If you took a glance at the National Hockey League’s top goal scorers, it would take you some time before you scrolled all the way down to find Zach Hyman. Along with teammates Andreas Johnsson and Morgan Rielly, Hyman’s 20 goals this season are tied for 109th in the NHL.
The 26-year-old reached the 20-goal plateau for the first time in his career on Mar. 25 against the Florida Panthers, doing so in his 65th game of the season.
Over the course of his first three seasons, Hyman has improved from 10 goals to 15 to 20. The second half of 2018-19 has been particularly strong. Since Jan. 1, he ranks third on the Maple Leafs in 5-on-5 goals with 10. Only John Tavares (14) and Auston Matthews (13) have more. Only 34 players in the NHL have scored more at 5-on-5 since the calendar turned to 2019. Hyman also ranks fifth on the team in points at 5-on-5 since Jan. 1 with 20, ahead of William Nylander, Morgan Rielly, Kasperi Kapanen and Nazem Kadri.

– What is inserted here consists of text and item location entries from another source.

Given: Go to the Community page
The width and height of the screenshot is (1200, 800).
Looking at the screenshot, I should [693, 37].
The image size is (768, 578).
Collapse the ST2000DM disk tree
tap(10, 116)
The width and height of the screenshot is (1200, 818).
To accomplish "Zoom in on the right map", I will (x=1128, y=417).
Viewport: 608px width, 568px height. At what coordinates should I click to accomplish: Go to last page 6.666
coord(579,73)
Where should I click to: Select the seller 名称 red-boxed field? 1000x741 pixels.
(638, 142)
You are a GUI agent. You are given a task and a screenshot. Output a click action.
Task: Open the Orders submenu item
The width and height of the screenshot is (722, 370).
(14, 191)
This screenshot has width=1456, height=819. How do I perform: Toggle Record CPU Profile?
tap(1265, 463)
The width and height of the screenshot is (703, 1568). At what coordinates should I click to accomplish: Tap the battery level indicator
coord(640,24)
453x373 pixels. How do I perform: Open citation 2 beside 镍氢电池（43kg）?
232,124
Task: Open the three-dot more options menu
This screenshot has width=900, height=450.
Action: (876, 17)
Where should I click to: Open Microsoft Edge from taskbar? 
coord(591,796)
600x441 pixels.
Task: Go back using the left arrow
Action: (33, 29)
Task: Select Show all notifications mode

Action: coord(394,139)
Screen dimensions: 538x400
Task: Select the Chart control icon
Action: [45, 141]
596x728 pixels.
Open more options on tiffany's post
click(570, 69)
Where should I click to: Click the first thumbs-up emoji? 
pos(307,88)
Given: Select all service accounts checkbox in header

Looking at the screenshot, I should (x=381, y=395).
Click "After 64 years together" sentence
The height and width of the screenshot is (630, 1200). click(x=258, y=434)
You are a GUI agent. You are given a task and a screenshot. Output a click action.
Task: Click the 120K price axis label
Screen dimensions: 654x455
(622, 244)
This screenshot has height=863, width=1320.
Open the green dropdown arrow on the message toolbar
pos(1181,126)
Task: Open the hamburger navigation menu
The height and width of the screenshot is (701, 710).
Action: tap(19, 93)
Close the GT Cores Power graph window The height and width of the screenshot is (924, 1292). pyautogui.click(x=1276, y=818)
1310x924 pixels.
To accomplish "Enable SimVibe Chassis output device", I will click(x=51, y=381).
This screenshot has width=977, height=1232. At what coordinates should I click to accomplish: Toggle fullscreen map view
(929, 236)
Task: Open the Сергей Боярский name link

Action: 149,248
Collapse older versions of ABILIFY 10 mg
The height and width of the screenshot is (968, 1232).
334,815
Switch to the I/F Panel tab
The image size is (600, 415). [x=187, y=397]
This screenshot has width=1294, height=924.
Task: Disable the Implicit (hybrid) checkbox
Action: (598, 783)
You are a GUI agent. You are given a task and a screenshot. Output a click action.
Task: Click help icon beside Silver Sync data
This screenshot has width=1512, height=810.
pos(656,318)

While this marked improvement in burying the biscuit is good news for Leafs Nation, it’s more than just that one skill that makes Hyman an invaluable player and perhaps the Maple Leafs’ most under-appreciated player.
Hyman’s Work Ethic Unparalleled
If there’s one person who truly understands Hyman’s value, it’s head coach Mike Babcock. He plays the Michigan University alumnus a lot, not just with linemates Mitch Marner and John Tavares, but also on the penalty kill. Hyman averages 2:18 of ice-time per game while shorthanded, the most of any Maple Leafs forward.
This is because Babcock trusts him. Why? Because of his no-quit attitude. Hyman’s motor never stops. He just keeps going and going and going, whether it’s hunting down the puck on the forecheck, out-racing a pinching defenceman to chip a puck up from his own zone, or back-checking through the neutral zone. Hyman is often on the ice to help preserve a lead in the final minutes of close games. It’s why he leads the NHL with six empty-net goals.
“Keep grinding and working, and that’s how you never stay satisfied. You just try to keep getting better and better,” Hyman told Mark Zwolinski of the Toronto Star last week when asked about his improvement on the stat-sheet. “That’s important, because nowadays you see all the young guys coming into the league and you have to keep getting better and better.” (from ‘Leafs Hyman works hard for the twenty’, Toronto Star – 3/27/19)
Hyman’s numbers this season at 5-on-5 are improved across the board. His goals per 60 minutes (G/60) are up from 0.68 to 0.78. His shooting percentage is up from 9.63 per cent to 10.48. His number of individual scoring chances per 60 minutes has improved too, from 8.29 to 9.48.
When his work doesn’t lead to a goal or a chance for him or his linemates, it often leads to power play opportunities. He ranks second on the team along with John Tavares in drawn penalties at 5-on-5 with 17, which is inside the top-50 in the NHL. Nazem Kadri (18) is the only Maple Leaf who has drawn more calls in 2018-19.
Hyman also doesn’t turn the puck over very often, with the fourth-lowest giveaways per 60 minutes rate on the Maple Leafs, at 1.33.
Hyman Opens Up Space for Marner and Tavares
It’s no secret the Maple Leafs have generated a high number of shots on goal and scoring chances this season. They rank second in the NHL in unblocked shot attempts for at 5-on-5 (3,132) and first in scoring chances for (2,164), nearly 200 more than any other team.
The Hyman-Tavares-Marner line has combined to score 51 goals at 5-on-5 this season, the second most of any trio in the league. While Tavares — with his career-high 47 goals — and Marner — with his undeniable creativity and play-making ability — get much of the glory, Hyman makes a lot of their wizardry possible. He chases pucks and he often gets them to his more skilled peers and heads to the front of the net.
Thanks to Micah Blake McCurdy’s shot maps at HockeyViz.com, we can see that with Hyman on the ice at 5-on-5 this season, the Maple Leafs’ offensive threat level (measured in unblocked shots for) increases significantly.
Without Hyman on the ice, the threat level is nine per cent higher than the league average. With him on the ice, the threat level is 33 per cent higher. Also of note is where most of the red is: right in front of the net. He’s not just helping create offence from the perimeter but most of it is generated from high danger areas.
Hyman Will be Key in Playoffs vs. Bruins
In last spring’s seven-game playoff series against the Boston Bruins, the Maple Leafs’ penalty kill was an abysmal 66.7 per cent. In the four games against the Bruins this season (the Maple Leafs went 1-3), the PK was once again just 66.7 per cent (8 for 12).
That can’t happen again if their fortunes are going to change this postseason. Not all of that is on Hyman, but he’s a big part of the penalty kill, so he will need to do what he can to help it improve.
While special teams will be a factor for whoever wins the opening round series, let’s not forget that most of the game is played at 5-on-5. Hyman’s ability to pressure the Bruins’ defence and force them to cough up the puck will be huge, especially when you know it’s an absolute certainty that the Bruins will be doing the same to the Maple Leafs’ defencemen.
Time and space is at a premium in the playoffs. If Hyman can continue to give Marner and Tavares just an extra second here or there in the offensive zone, it could go a long way to coming out on top.